Ranum Anggraeni, ternyata dunia tak sesempit rasa pikunmu.

***

10 tahun yang lalu

Desiran ombak dan belaian lembut angin di pinggir Pantai Parangtritis itu menyapu sementara seluruh kalut yang ada dikepala dua manusia berumur 9 tahun itu. Yang satu rambut dikepang dua, dan satunya lagi membiarkan helainya yang sedikit ikal ditiup manja sang angin. Percakapan yang biasa tentang kenapa kepiting itu jalannya kesamping? atau keinginan menjadi ubur-ubur lembek dan kenyal, memperdalam rasa kekanak-kanakan yang mereka punya.

“Jingga, aku tidak tau kenapa orang-orang jahat membawa Bapakku lama sekali. Aku takut, sudah 4 hari Bapak tidak menelepon padahal, dihari kedua kepergian Bapak adalah tepat hari ulang tahunku. Aku tidak ingin kado istimewa lainnya, cukup pulangkan saja Dia.” Ujar gadis kepang dua itu sambil tertunduk pilu.

“Jangan khawatir, Ranum. Bapakku juga, dia pergi di hari yang sama dengan bapakmu. Aku yakin, mereka berdua akan pulang dengan selamat dan akan bersama kita lagi. Tidak hanya kau, Ranum. Aku juga rindu Bapakku.” 

Mereka berdua tak tau, didepan sana ada sejarah yang akan mengubah segalanya dan merebut kebersamaan keduanya dengan paksa.

30 September 1965, kembalikan Bapakku.

***

Suara solawat baru saja melintasi rumahku. Begitu nyaring puji-pujian dilantunkan anak-anak yang menabuh rebana sambil menyenandungkan kecintaan dan doa keselamatan pada Nabi Besar kita. Ya, kesemarakan amat terasa, sebab hari inilah hari terakhir dalam setahun mereka mesti berlapar-lapar, menahan dahaga dan nafsunya pada sesama, sebagai persiapan menuju hari kemenangan 1 Syawal besok, diawali Salat Idulfitri di lapangan sebelah Masjid.

Aku dan Ibu, turut menyemarakkan hari kemenangan ini dengan mendatangi rumah-rumah tetangga dengan bergilir. Sekedar duduk, berjabat tangan alih-alih penggugur dosa, justru kadang terselip rezeki THR disana.

Tapi kali ini lebaran terasa berbeda, melihat rumah kosong yang berpagar hitam dengan gradasi putih abu didinding bangunannya. Rumah itu sudah lama tak berpenghuni. Tapi disana, setengah dari hati ini terselip rasa rindu yang memanggil. Dan sekelebat kisah itu terpanggil lagi..
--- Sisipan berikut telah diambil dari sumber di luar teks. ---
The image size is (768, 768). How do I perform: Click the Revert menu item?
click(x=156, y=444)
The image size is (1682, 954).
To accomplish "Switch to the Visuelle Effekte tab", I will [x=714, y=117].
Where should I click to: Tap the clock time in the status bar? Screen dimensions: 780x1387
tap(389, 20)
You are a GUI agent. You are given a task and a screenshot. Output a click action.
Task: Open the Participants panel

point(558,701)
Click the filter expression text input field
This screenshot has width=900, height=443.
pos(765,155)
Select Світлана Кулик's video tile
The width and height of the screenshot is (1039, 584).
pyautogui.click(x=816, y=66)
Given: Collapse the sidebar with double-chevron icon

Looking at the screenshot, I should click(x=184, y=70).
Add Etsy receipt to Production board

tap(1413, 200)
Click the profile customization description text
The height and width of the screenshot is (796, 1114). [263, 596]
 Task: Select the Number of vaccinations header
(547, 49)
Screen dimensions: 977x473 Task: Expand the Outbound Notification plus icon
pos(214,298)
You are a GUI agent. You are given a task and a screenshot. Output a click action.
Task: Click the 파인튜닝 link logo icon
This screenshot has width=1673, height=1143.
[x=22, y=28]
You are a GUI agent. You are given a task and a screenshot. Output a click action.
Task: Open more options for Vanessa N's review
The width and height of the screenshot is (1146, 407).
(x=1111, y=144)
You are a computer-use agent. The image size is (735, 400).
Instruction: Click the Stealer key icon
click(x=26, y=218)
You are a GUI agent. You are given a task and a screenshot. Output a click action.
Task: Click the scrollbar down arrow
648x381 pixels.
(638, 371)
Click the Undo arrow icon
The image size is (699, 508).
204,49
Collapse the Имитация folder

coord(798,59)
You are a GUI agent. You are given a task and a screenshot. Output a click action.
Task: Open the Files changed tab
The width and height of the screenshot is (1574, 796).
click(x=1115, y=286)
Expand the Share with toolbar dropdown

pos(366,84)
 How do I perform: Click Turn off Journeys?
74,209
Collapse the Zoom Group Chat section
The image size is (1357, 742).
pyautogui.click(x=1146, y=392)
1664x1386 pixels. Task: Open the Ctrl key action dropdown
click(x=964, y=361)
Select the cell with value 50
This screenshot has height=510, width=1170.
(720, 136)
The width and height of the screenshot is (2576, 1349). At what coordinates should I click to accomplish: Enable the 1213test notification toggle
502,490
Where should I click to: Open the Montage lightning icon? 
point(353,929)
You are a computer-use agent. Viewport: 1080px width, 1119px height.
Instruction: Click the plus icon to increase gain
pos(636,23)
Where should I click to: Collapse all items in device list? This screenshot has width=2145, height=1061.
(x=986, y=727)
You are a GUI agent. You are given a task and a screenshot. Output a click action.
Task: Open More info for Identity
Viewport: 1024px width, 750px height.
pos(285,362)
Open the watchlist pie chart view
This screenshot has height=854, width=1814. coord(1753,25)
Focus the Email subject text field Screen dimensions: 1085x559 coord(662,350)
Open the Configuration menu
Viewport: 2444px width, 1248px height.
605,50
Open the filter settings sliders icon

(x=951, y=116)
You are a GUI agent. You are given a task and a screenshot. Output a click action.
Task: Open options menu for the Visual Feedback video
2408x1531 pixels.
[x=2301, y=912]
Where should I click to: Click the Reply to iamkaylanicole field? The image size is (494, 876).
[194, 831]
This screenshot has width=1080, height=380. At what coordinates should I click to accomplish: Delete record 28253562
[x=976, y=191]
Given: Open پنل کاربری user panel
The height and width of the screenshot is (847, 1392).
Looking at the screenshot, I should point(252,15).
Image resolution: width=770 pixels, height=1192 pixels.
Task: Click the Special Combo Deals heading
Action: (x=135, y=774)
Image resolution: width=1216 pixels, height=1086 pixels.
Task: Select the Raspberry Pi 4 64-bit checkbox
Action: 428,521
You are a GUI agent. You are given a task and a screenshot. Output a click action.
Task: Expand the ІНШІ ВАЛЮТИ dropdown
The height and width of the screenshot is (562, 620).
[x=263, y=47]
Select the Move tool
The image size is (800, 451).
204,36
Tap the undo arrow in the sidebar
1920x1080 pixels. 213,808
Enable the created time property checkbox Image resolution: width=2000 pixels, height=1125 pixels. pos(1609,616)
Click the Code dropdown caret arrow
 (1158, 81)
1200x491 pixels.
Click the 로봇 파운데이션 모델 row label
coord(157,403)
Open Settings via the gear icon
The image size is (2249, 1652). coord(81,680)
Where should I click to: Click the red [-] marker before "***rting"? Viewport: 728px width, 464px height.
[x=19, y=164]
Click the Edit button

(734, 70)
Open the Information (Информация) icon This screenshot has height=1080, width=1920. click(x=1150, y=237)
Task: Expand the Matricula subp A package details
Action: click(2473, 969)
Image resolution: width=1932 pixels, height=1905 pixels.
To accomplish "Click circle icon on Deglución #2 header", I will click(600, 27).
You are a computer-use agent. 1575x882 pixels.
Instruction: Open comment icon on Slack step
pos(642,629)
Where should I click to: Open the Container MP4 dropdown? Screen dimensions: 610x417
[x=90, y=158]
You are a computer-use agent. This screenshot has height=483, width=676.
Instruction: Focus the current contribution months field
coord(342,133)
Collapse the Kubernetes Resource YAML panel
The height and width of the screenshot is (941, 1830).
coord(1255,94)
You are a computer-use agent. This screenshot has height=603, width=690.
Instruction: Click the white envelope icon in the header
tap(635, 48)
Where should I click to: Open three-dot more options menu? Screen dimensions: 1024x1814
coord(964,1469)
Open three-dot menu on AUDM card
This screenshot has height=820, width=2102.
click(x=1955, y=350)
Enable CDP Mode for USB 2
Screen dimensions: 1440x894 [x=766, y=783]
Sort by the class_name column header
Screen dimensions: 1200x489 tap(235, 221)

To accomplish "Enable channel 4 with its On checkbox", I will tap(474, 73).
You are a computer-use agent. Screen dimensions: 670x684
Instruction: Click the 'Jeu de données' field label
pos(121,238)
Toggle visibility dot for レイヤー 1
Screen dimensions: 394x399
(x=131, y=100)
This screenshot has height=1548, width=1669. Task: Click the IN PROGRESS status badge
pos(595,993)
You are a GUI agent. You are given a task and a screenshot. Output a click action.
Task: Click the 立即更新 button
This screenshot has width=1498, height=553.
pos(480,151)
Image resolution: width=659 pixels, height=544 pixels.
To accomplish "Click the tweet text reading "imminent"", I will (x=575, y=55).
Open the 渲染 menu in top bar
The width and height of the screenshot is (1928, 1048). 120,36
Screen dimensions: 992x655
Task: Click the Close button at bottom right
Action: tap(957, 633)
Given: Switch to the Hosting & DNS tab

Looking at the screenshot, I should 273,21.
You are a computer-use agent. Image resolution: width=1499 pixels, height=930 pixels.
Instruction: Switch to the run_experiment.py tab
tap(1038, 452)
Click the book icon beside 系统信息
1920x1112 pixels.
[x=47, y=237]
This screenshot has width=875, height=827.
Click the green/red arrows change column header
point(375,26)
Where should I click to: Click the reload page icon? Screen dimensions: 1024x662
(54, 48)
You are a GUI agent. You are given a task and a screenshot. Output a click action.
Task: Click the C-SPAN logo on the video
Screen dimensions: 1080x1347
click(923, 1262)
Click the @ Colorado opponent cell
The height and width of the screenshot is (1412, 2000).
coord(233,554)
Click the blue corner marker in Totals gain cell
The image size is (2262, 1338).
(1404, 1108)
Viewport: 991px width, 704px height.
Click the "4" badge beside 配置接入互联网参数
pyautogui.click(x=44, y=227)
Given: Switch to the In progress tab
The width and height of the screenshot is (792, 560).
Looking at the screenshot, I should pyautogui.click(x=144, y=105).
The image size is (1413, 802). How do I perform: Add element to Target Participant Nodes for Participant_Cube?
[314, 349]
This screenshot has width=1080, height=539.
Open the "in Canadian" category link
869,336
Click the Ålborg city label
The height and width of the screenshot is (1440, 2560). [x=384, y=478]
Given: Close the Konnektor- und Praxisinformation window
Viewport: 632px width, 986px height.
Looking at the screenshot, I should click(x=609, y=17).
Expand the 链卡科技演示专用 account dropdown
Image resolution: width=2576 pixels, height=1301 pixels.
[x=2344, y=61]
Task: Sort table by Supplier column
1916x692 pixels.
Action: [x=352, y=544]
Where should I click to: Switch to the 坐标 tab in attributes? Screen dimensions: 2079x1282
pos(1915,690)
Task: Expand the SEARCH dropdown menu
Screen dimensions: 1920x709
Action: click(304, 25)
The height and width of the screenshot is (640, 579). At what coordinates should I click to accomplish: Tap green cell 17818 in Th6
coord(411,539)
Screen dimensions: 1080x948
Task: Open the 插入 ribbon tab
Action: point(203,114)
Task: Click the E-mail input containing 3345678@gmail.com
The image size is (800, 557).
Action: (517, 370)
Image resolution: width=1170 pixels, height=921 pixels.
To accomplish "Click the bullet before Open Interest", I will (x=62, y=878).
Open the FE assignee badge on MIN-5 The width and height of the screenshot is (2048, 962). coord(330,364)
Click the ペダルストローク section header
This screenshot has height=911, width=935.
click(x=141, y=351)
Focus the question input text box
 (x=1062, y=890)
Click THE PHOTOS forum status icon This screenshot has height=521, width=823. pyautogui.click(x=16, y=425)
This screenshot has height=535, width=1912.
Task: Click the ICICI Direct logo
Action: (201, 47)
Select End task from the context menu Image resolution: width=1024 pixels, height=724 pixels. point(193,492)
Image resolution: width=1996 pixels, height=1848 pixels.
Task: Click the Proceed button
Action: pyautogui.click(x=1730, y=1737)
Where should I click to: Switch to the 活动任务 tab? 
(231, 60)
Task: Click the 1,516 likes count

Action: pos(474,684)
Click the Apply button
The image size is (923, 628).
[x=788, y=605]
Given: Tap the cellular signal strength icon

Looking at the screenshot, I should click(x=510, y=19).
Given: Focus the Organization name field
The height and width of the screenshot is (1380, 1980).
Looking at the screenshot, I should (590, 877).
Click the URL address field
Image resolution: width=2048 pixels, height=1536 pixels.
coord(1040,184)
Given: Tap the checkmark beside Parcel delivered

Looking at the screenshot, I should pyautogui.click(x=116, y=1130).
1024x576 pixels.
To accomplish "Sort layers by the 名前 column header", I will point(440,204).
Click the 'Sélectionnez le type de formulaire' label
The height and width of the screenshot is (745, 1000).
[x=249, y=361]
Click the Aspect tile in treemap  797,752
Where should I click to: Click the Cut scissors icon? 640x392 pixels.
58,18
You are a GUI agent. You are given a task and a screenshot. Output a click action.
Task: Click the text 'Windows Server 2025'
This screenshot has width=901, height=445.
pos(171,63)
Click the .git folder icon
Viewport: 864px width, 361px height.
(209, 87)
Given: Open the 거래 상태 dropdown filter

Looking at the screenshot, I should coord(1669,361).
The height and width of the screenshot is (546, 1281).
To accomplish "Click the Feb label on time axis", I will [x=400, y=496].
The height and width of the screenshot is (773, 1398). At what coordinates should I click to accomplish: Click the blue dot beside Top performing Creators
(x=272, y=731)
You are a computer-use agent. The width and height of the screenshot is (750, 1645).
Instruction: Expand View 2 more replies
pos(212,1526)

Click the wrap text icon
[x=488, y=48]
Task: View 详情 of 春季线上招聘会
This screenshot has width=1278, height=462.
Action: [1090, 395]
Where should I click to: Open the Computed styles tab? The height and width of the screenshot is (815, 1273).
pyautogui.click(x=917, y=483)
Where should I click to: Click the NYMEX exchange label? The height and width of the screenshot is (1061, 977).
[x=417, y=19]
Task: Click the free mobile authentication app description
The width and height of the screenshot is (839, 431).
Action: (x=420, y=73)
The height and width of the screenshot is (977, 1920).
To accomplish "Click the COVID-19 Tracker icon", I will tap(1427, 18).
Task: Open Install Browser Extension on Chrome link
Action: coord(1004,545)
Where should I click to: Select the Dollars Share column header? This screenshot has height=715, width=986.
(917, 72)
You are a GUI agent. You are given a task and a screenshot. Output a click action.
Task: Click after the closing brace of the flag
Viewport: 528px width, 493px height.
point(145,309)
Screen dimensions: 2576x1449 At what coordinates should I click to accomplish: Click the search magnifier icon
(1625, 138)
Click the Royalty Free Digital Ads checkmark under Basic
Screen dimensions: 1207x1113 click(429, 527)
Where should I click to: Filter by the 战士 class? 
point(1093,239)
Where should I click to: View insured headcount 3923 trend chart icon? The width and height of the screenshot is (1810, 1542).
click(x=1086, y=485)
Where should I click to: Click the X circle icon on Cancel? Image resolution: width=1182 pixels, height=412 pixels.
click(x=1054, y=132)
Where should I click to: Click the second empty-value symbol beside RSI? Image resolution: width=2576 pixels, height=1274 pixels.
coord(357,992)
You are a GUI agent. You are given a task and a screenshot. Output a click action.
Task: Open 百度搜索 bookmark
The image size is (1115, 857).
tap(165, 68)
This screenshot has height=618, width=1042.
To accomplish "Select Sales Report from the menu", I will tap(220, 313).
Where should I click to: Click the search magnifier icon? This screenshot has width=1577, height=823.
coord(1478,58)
Bagaimana keluargamu? Ah, Ra, entah kenapa, aku mesti selalu ingat pada tradisi keluargamu itu. Dulu, di meja makan rumahmu selalu dua keluarga kita berkumpul. Bapak, ibu, dan tiga adikku turut serta meramaikannya bersama bapak, ibu, dan dua adikmu. Tentu, tentu. Kau masih ingat, kan? Makanku selalu yang paling banyak, penuh selera, dan piringku selalu penuh isian. Ibumu paling senang melihat masakannya kusantap kelewat dokoh dan marem.

Ra, engkau tentu masih ingat ketupat rendang buatan Ibumu. Hangat pulen nasi padat dalam ikatan simpul rumbia kelapa, dilumuri bumbu hitam kecoklatan dan pedas dari rendang yang dimasak berjam- jam oleh Ibumu itu selalu memancing selera bahkan sebelum bapakku mengetuk pintu depan rumahmu.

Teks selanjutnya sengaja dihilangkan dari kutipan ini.